▸ INSTRUCTIONS TO FOLLOW
Return all the data exactly, keeping the pictures out.

═══ STORED DATA ═══

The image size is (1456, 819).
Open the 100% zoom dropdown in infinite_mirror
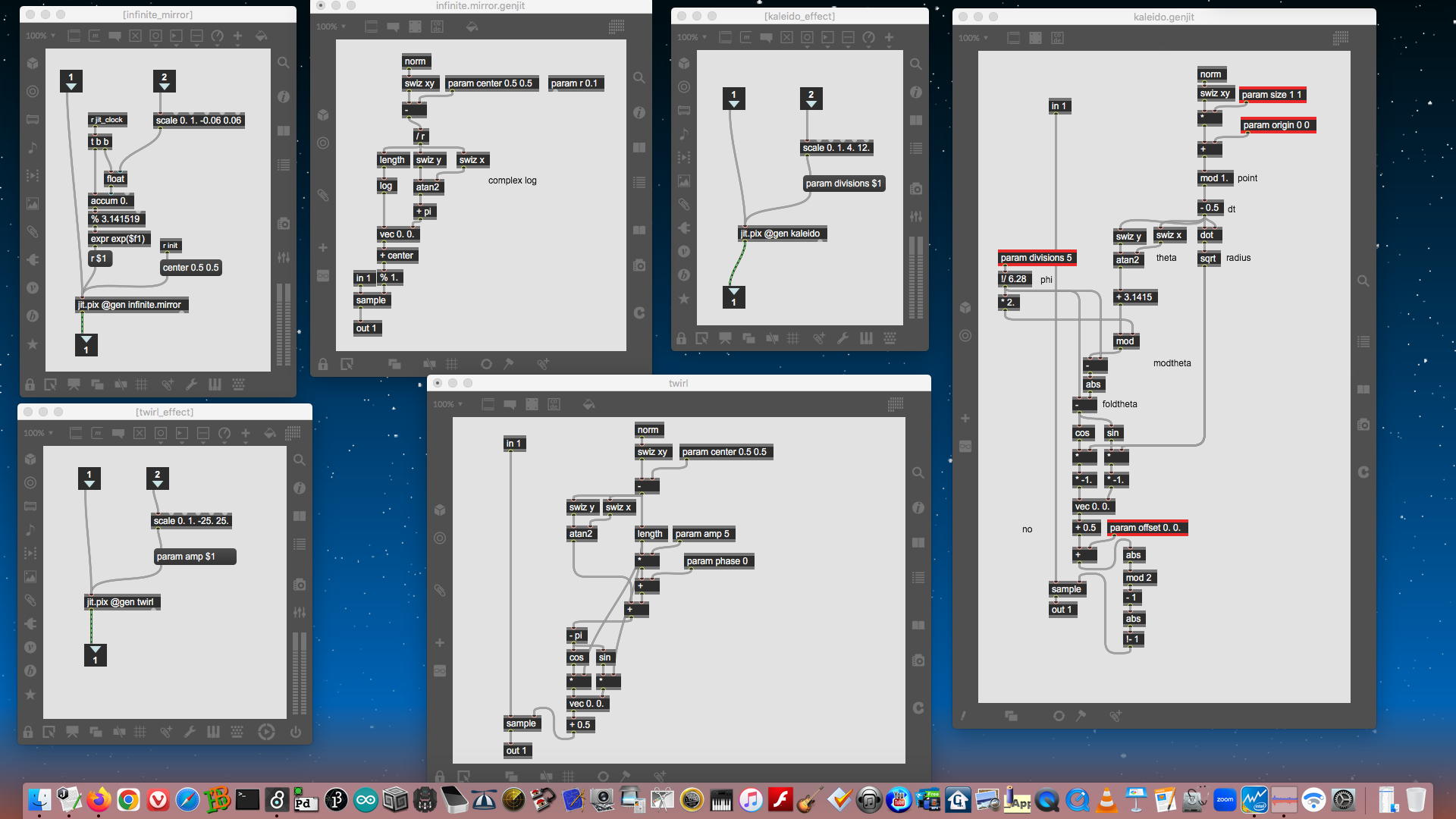[39, 36]
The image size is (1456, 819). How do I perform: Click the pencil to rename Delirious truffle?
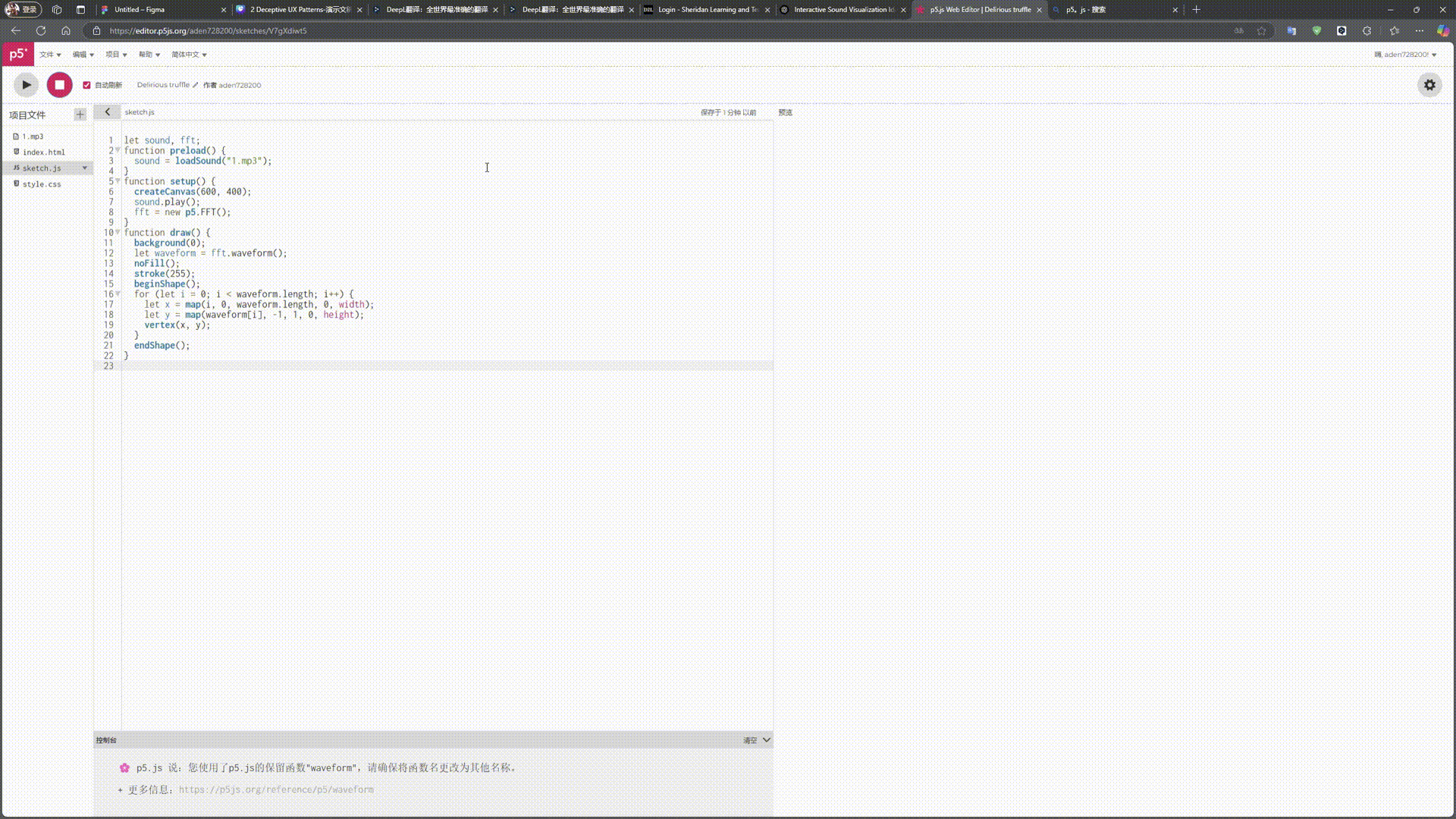195,85
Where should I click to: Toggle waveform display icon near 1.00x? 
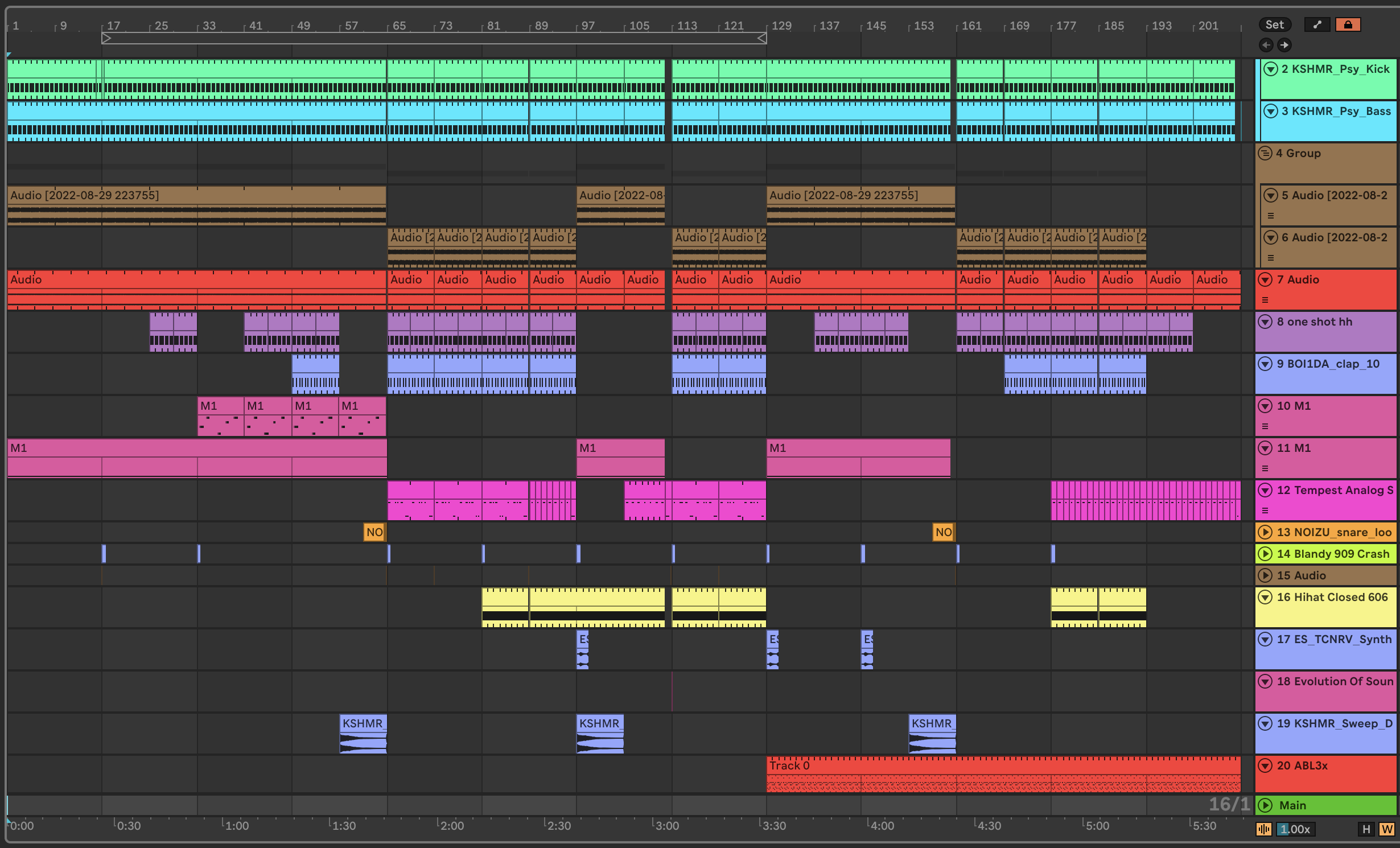(x=1263, y=829)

═══

▸ EXERCISE ANSWER
The image size is (1456, 819).
Open the 100% zoom dropdown in infinite_mirror
[39, 36]
The image size is (1456, 819). How do I perform: Click the pencil to rename Delirious truffle?
195,85
Where should I click to: Toggle waveform display icon near 1.00x? 
(x=1263, y=829)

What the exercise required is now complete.